There are other obvious points to make against Miles. His teams at LSU were known for old-school, run-heavy schemes, that partially led to his firing. Presumably, that approach would need to be updated in the Big 12.
More to the point, recruiting at LSU is to recruiting at Kansas as drinking Dom Perignon is to drinking lighter fluid. Miles’ career is complete. He does not need this job in the way that a young up-and-comer would. Maybe that sort of desperate energy is needed.
But, one more time: this is Kansas.
Miles is not a long-term answer for Kansas, but who exactly is? Miles can be the man to stabilize the place, to lend some credibility and actual coaching chops to a program that has had neither since Mark Mangino was forced out in 2009.
Stay five years or so, drag the program from disgrace, make a bowl game, and be in better position to hire the more permanent man. That would be a resounding success.
There will be — have already been — comparisons to the brain-dead decision to hire Charlie Weis in 2012. These comparisons are lazy, and misguided.
Weis had no real previous success as a college coach. He made three bowls and bilked some $40 million from Notre Dame, achieving some initial success with the previous coach’s players, but quickly setting fire to the place.
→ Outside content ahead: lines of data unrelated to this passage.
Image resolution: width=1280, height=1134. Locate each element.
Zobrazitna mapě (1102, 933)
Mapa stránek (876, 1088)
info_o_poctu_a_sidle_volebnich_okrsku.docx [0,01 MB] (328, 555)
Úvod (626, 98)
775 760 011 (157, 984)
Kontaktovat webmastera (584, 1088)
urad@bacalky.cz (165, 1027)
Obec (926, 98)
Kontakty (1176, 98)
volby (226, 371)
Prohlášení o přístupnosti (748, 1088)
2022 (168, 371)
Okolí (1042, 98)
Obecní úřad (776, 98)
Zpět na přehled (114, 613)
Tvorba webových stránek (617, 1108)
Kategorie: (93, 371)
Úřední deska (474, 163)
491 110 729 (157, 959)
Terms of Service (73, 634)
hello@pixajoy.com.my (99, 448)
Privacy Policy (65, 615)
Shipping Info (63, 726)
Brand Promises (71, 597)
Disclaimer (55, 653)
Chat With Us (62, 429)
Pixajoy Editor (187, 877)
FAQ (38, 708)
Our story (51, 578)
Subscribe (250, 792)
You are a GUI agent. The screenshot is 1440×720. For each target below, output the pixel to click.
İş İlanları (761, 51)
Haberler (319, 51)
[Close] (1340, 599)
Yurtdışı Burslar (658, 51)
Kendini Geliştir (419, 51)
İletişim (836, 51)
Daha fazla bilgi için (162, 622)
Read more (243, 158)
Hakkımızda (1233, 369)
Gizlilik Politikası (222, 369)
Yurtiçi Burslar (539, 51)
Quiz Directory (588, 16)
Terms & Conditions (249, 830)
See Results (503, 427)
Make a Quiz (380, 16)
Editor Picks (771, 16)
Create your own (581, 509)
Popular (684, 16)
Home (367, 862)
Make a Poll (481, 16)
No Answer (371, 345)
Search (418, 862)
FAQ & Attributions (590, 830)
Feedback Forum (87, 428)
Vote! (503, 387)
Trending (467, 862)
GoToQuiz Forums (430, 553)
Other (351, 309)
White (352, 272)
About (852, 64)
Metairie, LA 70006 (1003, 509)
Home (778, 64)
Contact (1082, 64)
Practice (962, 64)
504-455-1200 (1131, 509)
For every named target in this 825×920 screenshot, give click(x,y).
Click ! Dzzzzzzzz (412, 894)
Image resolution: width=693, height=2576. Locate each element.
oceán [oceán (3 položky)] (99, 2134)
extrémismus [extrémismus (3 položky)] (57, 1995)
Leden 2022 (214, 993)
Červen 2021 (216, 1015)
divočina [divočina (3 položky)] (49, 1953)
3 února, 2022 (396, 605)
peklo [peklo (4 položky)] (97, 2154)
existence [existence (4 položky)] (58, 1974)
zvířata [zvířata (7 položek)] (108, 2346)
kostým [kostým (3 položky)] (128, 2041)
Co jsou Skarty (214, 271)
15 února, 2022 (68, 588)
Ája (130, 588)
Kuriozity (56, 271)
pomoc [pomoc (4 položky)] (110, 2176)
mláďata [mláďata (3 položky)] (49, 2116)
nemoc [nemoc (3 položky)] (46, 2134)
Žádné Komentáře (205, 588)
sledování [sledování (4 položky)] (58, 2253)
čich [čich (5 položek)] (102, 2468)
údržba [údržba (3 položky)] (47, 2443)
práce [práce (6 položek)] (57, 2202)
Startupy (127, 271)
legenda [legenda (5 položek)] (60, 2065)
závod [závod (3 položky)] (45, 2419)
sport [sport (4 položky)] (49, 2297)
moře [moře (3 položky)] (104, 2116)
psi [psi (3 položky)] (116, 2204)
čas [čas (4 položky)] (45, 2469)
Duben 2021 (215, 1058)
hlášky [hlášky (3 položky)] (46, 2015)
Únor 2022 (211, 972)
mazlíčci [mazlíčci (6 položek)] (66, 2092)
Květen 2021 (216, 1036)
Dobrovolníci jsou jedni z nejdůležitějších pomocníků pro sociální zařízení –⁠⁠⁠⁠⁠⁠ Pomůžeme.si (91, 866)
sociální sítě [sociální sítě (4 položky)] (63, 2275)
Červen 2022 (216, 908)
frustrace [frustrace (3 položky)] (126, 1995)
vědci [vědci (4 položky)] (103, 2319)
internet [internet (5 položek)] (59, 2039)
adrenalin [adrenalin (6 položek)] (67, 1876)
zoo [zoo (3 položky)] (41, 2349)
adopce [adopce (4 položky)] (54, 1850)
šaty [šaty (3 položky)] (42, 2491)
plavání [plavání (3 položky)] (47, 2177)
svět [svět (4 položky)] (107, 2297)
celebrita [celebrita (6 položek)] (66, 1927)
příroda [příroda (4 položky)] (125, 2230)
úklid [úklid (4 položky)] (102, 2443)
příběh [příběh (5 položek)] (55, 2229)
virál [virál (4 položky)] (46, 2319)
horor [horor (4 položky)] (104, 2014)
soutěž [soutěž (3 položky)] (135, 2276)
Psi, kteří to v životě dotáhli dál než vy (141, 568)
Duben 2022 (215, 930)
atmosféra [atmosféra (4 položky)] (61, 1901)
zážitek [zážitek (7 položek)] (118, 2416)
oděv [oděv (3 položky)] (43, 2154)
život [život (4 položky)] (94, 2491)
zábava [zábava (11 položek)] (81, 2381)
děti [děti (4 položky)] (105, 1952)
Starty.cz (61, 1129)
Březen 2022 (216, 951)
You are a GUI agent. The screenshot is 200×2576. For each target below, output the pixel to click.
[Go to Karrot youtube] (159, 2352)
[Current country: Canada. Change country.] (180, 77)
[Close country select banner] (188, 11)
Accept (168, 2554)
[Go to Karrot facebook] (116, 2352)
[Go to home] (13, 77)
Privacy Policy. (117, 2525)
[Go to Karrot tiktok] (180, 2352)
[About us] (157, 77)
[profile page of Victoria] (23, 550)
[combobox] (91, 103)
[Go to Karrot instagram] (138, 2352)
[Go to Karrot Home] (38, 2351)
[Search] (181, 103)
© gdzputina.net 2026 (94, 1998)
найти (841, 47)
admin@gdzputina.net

He left the program in much worse shape than he found it, and the school could not get rid of him quick enough, despite his status as an alum.
Also, Weis had shown no ability or even interest in recruiting. Actually, when he took the offensive coordinator job with the Chiefs in 2010 he said one of the draws was that he would no longer have to deal with recruits or donors.
Miles has achieved great success in both of his previous jobs, and has the history of an energetic recruiter and engaged voice with fundraising.
Critically, Weis and then-KU athletic director Sheahon Zenger had no relationship before the first interview. Weis had no ties to the area, no ins with recruiting.
Miles and Long have known each other for at least 30 years, all the way to when Miles was a line coach and Long a grad assistant at Michigan. Long has had decades to know whether Miles would cut corners, or be engaged. Long has to get this decision right. It’s why he was hired.
His relationship with Miles apparently made this a relatively simple and straightforward search.
The trick, then, becomes making this work. Miles gave up $5 million guaranteed on a buyout from LSU on Thursday, which is a terrific sign that his motivation is about more than money. The same way Long knows Miles, Miles knows Long. He must be convinced that program support and institutional competence will exist in a way that Kansas has simply lacked over the last decade.
That program is far too broken to expect one hire to make the difference. Miles would walk into a job with one — ONE — commitment for the 2019 class. Every other Power Five school has at least eight, and just for context, the coaches at Maryland have somehow convinced 10 young men to join their program despite a tragic scandal and exposed administrative incompetence.
Miles will be recruiting to the same facilities, same fans, and same daunting task as his predecessors.
He’ll need help, luck, and a lot of good decisions. It may not be enough. This may be too big a job for Miles, or for someone at the end of his career, or, frankly, for anyone.
But with Miles, at least Kansas has a chance.